Retype, without pictures, the line holding "How do I perform: Delete" and each line below it through the final line.

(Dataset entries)
<<<<

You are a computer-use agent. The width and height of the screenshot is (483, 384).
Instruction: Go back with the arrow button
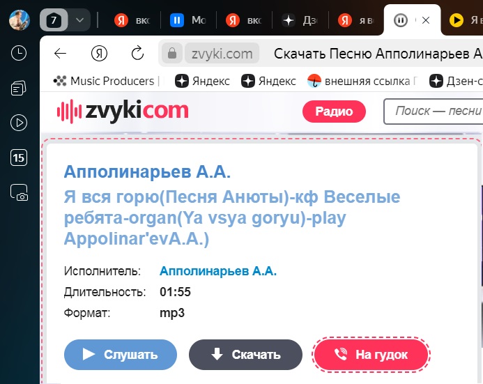(x=60, y=54)
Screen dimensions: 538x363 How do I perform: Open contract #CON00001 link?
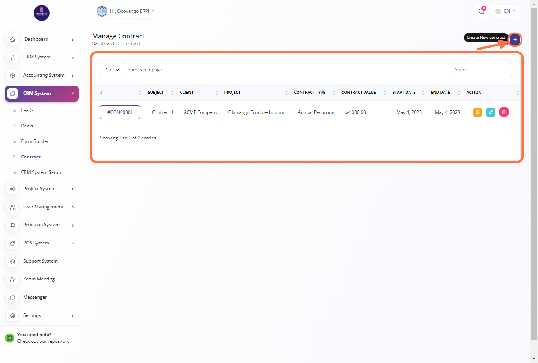(x=120, y=112)
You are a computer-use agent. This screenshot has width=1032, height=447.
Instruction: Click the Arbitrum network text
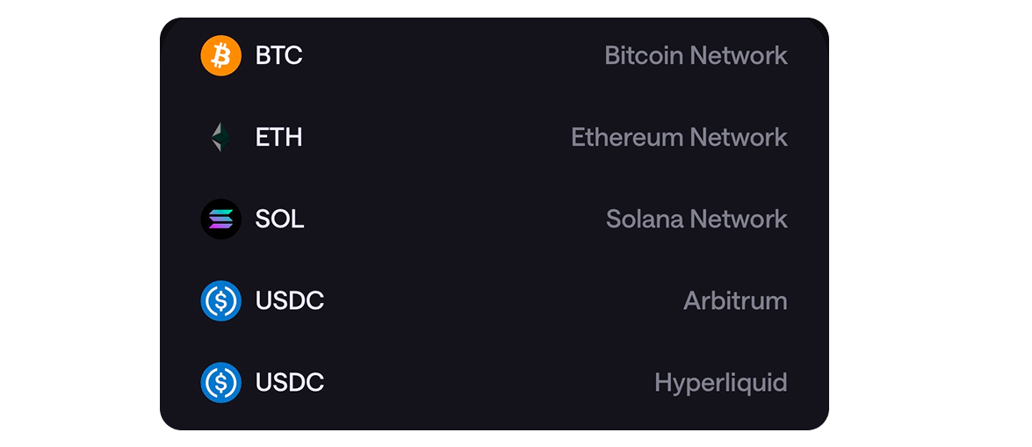pyautogui.click(x=735, y=300)
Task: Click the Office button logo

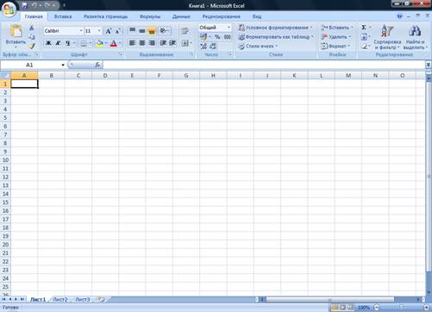Action: [9, 9]
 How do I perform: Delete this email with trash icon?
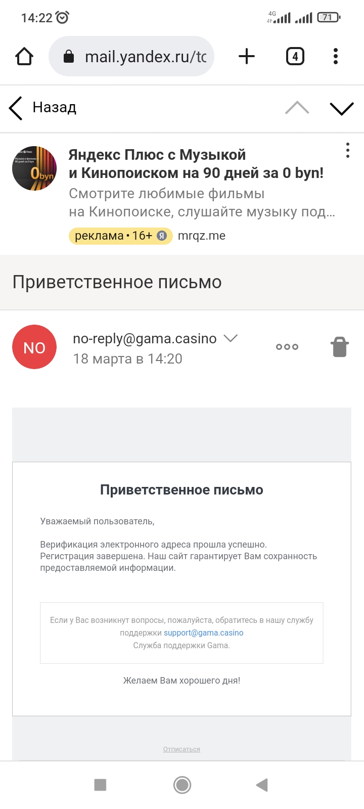[340, 347]
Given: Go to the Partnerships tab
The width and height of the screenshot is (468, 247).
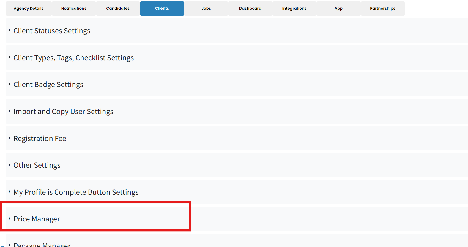Looking at the screenshot, I should 382,9.
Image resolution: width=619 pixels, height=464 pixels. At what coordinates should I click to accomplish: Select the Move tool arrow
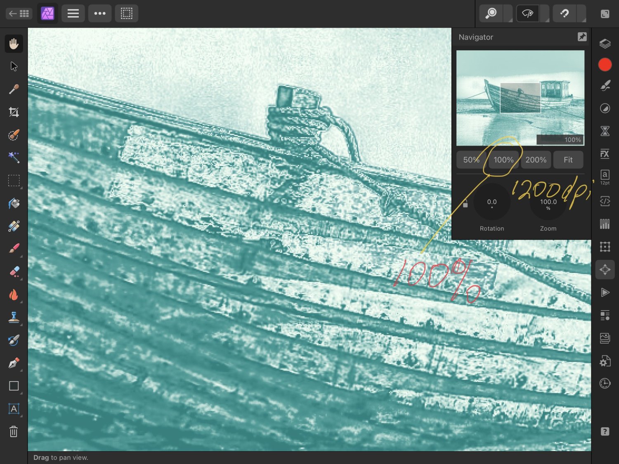point(14,66)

>>>>

ANSWER AREA |
 How do I perform: Delete this email with trash icon?
[340, 347]
Given: Go to the Partnerships tab
The width and height of the screenshot is (468, 247).
Looking at the screenshot, I should 382,9.
Image resolution: width=619 pixels, height=464 pixels. At what coordinates should I click to accomplish: Select the Move tool arrow
point(14,66)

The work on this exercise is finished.